A man has been sentenced to spend the next ten years in prison after being found guilty of smuggling dozens of kilograms of cocaine concealed in tubs of butter into the United States and the Metro Atlanta area.
The man, Amos Christolin, also known as “Patizan,” 52, from Miami, was the final defendant in the case to be sentenced, according to U.S. Attorney Ryan K. Buchanan.
Before Christolin’s trial, Vital Joseph, 47, from Douglasville, and Jean Yves-Durogel, 48, from Port-au-Prince, Haiti, had already been sentenced in the same case.
According to court documents, on August 24, 2017, officers from the U.S. Customs and Border Protection in Miami conducted a border search of a shipment destined for the Metro Atlanta area from Haiti.

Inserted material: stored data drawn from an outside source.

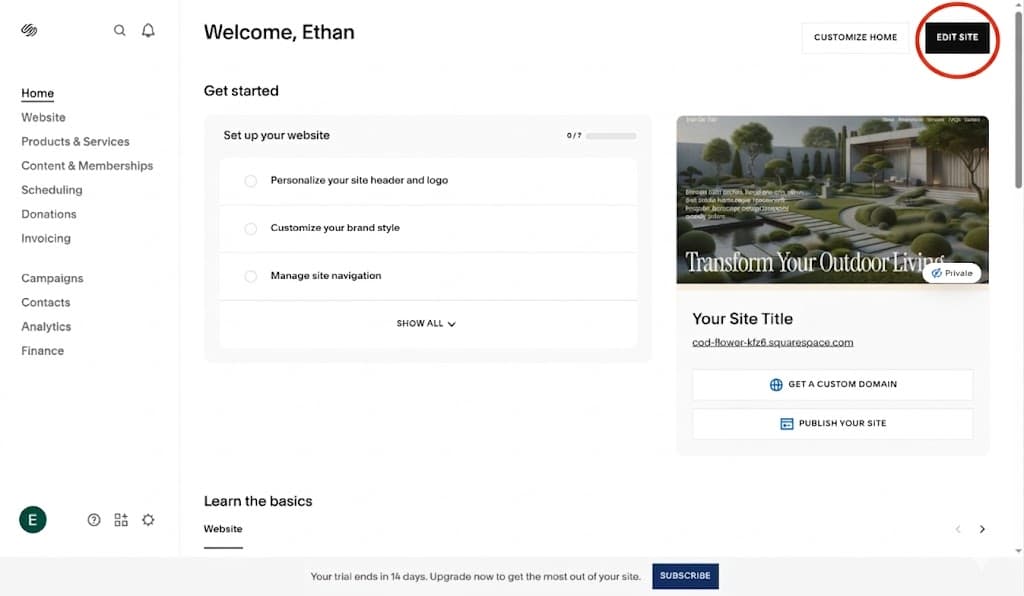Mark Customize your brand style as done
This screenshot has height=596, width=1024.
(250, 228)
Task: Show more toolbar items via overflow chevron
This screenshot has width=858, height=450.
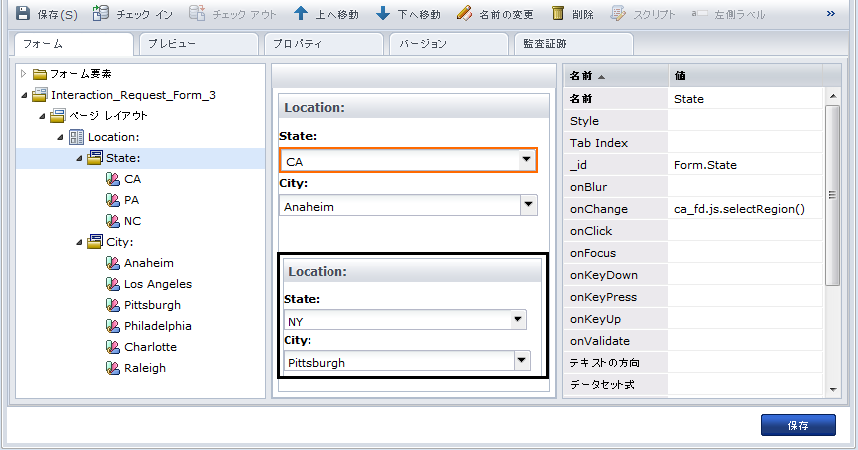Action: tap(830, 14)
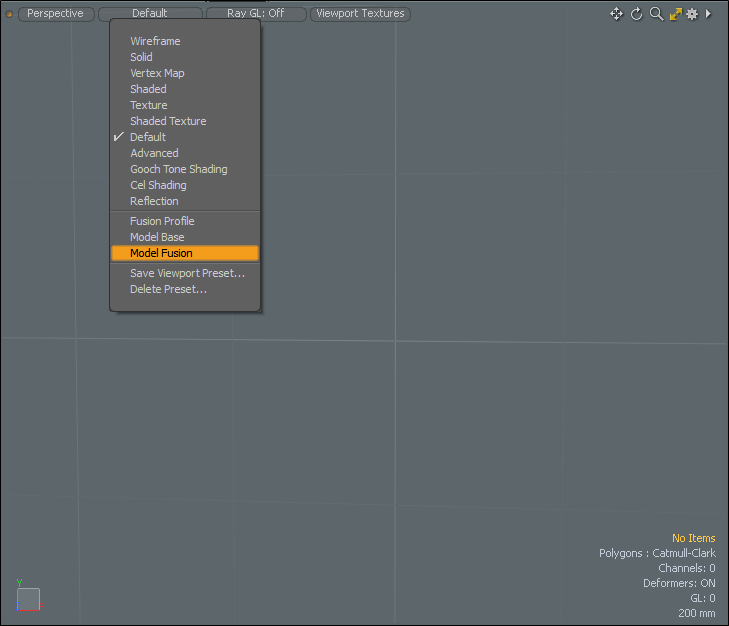This screenshot has height=626, width=729.
Task: Click the zoom magnifier icon
Action: [656, 14]
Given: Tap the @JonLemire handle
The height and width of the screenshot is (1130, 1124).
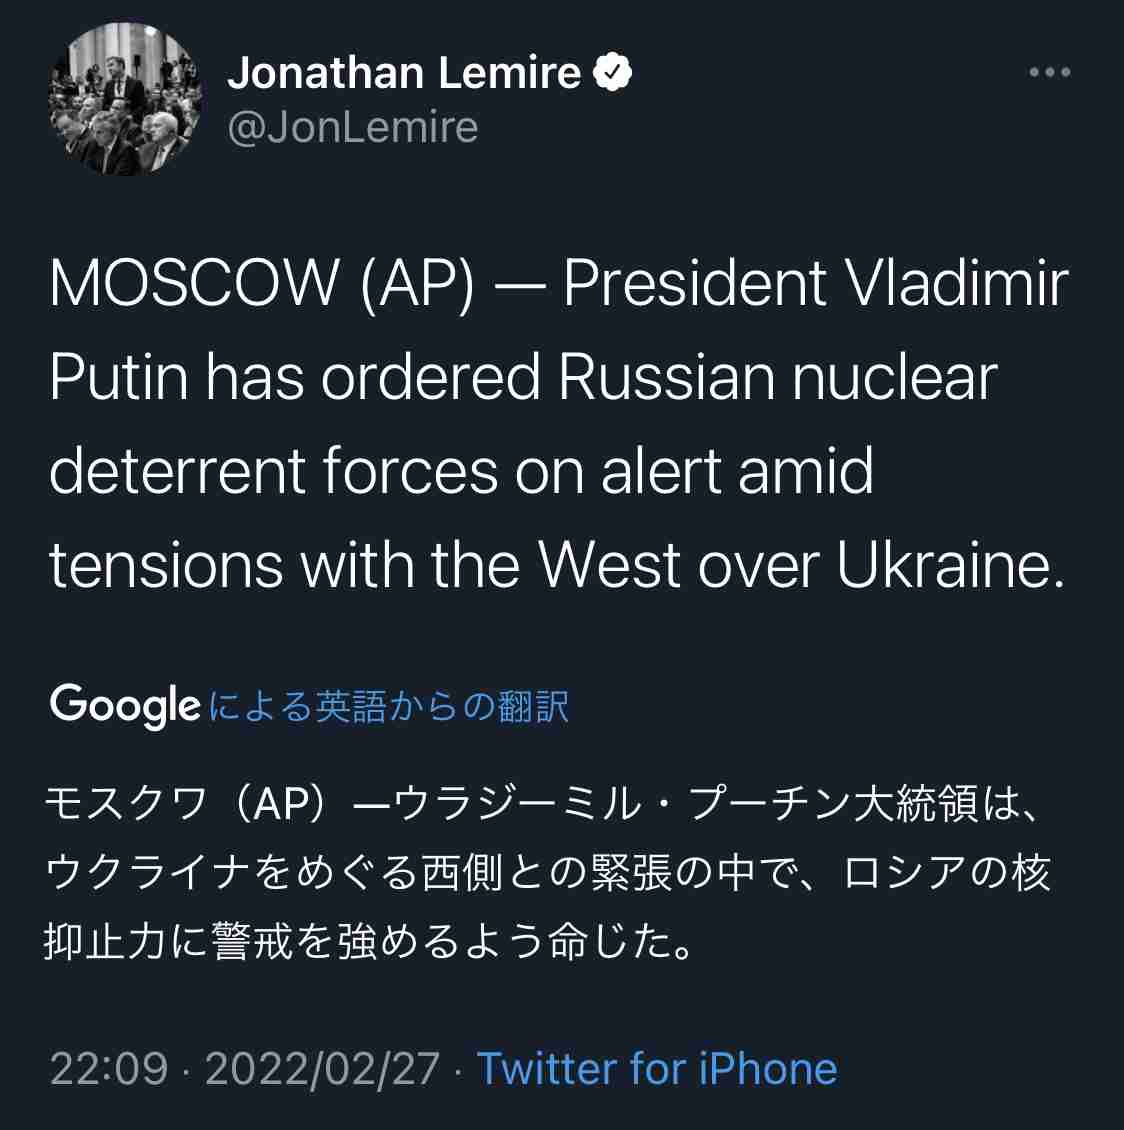Looking at the screenshot, I should click(x=353, y=127).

Authorities inspected the shipment and discovered 28 packages of white powder concealed within tubs of Haitian butter. Officials confirmed that the packages tested positive for cocaine and weighed 28 kilograms.
The investigation revealed that the shipment was intended for a business in Austell.
When authorities conducted a controlled delivery of the drugs to the business, they were met by Joseph, another defendant in the case.
According to court documents, Durogel was identified as the source of the drugs and had previously shipped at least four loads of cocaine hidden in butter from Haiti to Joseph in the United States.
Upon receiving the drugs, Joseph would then distribute them to individuals in the Miami area, who had been previously identified to him by Durogel.
One of the individuals that Joseph distributed to was identified as Christolin.
Throughout the investigation, agents determined that over 100 kilograms of cocaine had been shipped from Haiti to the United States. According to court documents, the value of the drugs would have been over $3 million.
“Together, we were able to prevent a substantial amount of drugs from reaching the streets. I’m proud to stand alongside our partner agencies as we work to stop these criminal enterprises that pollute our neighborhoods with their poison,” Homeland Security Investigations (HSI) Acting Special Agent in Charge Travis Pickard, who is responsible for the states of Georgia and Alabama, made the following statement. “HSI will continue to work with our federal, state and local law enforcement partners to disrupt and dismantle these drug trafficking organizations and prevent them from flooding our communities with illicit drugs.”
Christolin received a 10-year prison sentence, along with five years of supervised release. Durogel was given a sentence of six years and eight months in prison, followed by five years of supervised release. Joseph’s sentence was six years and six months in prison, followed by five years of supervised release.